That is, the eigenvectors are the same up to a (complex) constant z. After some experimenting with eig and eigh I realised that eigh always sets the phase angle (defined as arctan(complex part/real part)) to 0 for the first component of each eigenvector whereas eig seems to start with some (arbitrary ?) non-zero phase angle.
Q: Is there a way to normalize the eigenvectors from eigh in the way eig is doing it (that is not to force phase angle = 0)?
Example
I have a complex hermitian matrix G for which I want to calculate the eigenvectors using the two following algorithms:
numpy.linalg.eig for a real/complex square matrix
numpy.linalg.eighfor a real symmetric/complex hermitian matrix (special case of 1.)
Check that G is hermitian
# check if a matrix is hermitian
def isHermitian(a, rtol=1e-05, atol=1e-08):
return np.allclose(a, a.conjugate().T, rtol=rtol, atol=atol)
print('G is hermitian:', isHermitian(G))
Out:
G is hermitian: True
Perform eigenanalysis
# eigenvectors from EIG()
l1,u1 = np.linalg.eig(G)
idx = np.argsort(l1)[::-1]
l1,u1 = l1[idx].real,u1[:,idx]
# eigenvectors from EIGH()
l2,u2 = np.linalg.eigh(G)
idx = np.argsort(l2)[::-1]
l2,u2 = l2[idx],u2[:,idx]
Check eigenvalues
print('Eigenvalues')
print('eig\t:',l1[:3])
print('eigh\t:',l2[:3])
Out:
Eigenvalues
eig : [2.55621629e+03 3.48520440e+00 3.16452447e-02]
eigh : [2.55621629e+03 3.48520440e+00 3.16452447e-02]
Both methods yield the same eigenvectors.
Check eigenvectors
Now look at the eigenvectors (e.g. 3. eigenvector) , which differ by a constant factor z.
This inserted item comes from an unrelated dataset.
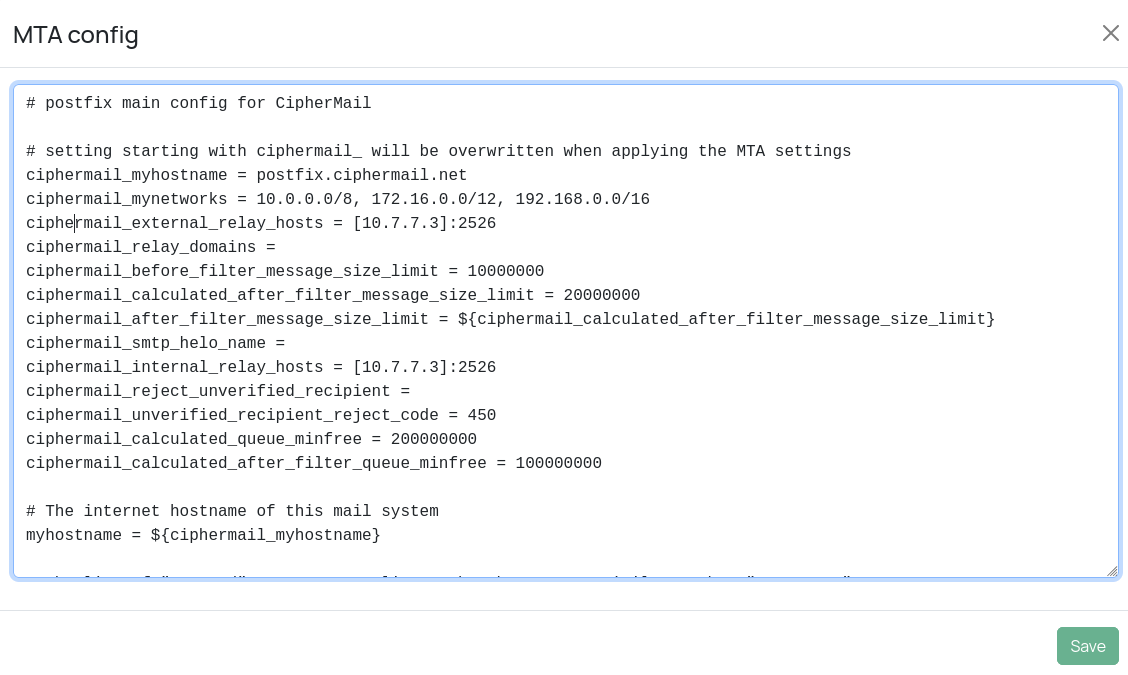Place cursor on ciphermail_reject_unverified_recipient line

(217, 392)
multFactors = u1[:,2]/u2[:,2]
if np.count_nonzero(multFactors[0] == multFactors):
print("All multiplication factors are same:", multFactors[0])
else:
print("Multiplication factors are different.")
Out:
All multiplication factors are same: (-0.8916113627685007+0.45280147727156245j)
Check phase angle
Now check the phase angle for the first component of the 3. eigenvector:
print('Phase angel (in PI) for first point:')
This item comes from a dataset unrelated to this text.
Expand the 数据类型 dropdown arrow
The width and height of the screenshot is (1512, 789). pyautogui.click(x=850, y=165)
print('Eig\t:',np.arctan2(u1[0,2].imag,u1[0,2].real)/np.pi)
print('Eigh\t:',np.arctan2(u2[0,2].imag,u2[0,2].real)/np.pi)
Out:
Phase angel (in PI) for first point:
Eig : 0.8504246311627189
Eigh : 0.0
Code to reproduce figure
num = 2
fig = plt.figure()
gs = gridspec.GridSpec(2, 3)
ax0 = plt.subplot(gs[0,0])
ax1 = plt.subplot(gs[1,0])
ax2 = plt.subplot(gs[0,1:])
ax3 = plt.subplot(gs[1,1:])
ax2r= ax2.twinx()
ax3r= ax3.twinx()
ax0.imshow(G.real,vmin=-30,vmax=30,cmap='RdGy')
ax1.imshow(G.imag,vmin=-30,vmax=30,cmap='RdGy')
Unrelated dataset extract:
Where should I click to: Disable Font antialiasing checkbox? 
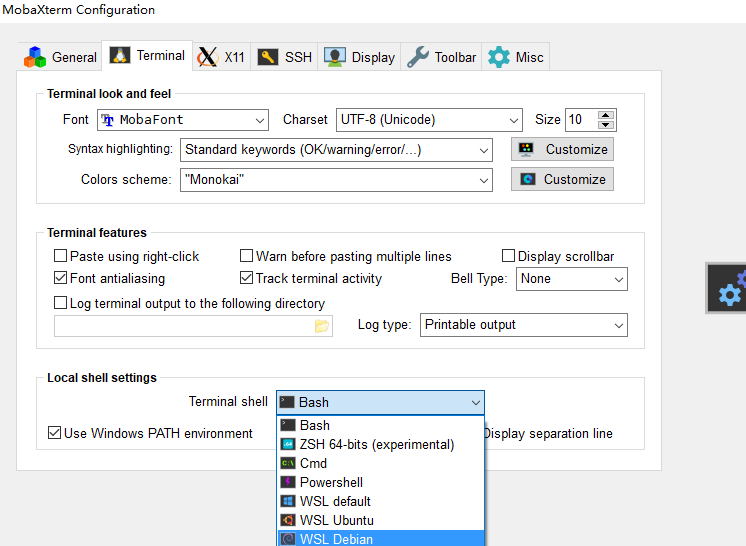click(61, 278)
ax2.plot(u1[:,num].real,label='eig')
ax2.plot((u2[:,num]).real,label='eigh')
ax3.plot(u1[:,num].imag,label='eig')
ax3.plot((u2[:,num]).imag,label='eigh')
for a in [ax0,ax1,ax2,ax3]:
a.set_xticks([])
a.set_yticks([])
ax0.set_title('Re(G)')
ax1.set_title('Im(G)')
ax2.set_title('Re('+str(num+1)+'. Eigenvector)')
ax3.set_title('Im('+str(num+1)+'. Eigenvector)')
ax2.legend(loc=0)
ax3.legend(loc=0)
fig.subplots_adjust(wspace=0, hspace=.2,top=.9)
fig.suptitle('Eigenanalysis of Hermitian Matrix G',size=16)
plt.show()

As you say, the eigenvalue problem only fixes the eigenvectors up to a scalar x. Transforming an eigenvector v as v = v*x does not change its status as an eigenvector.
There is an "obvious" way to normalize the vectors (according to the euclidean inner product np.vdot(v1, v1)), but this only fixes the amplitude of the scalar, which can be complex.
Fixing the angle or "phase" is kind of arbitrary without further context. I tried out eigh() and indeed it just makes the first entry of the vector real (with an apparently random sign!?).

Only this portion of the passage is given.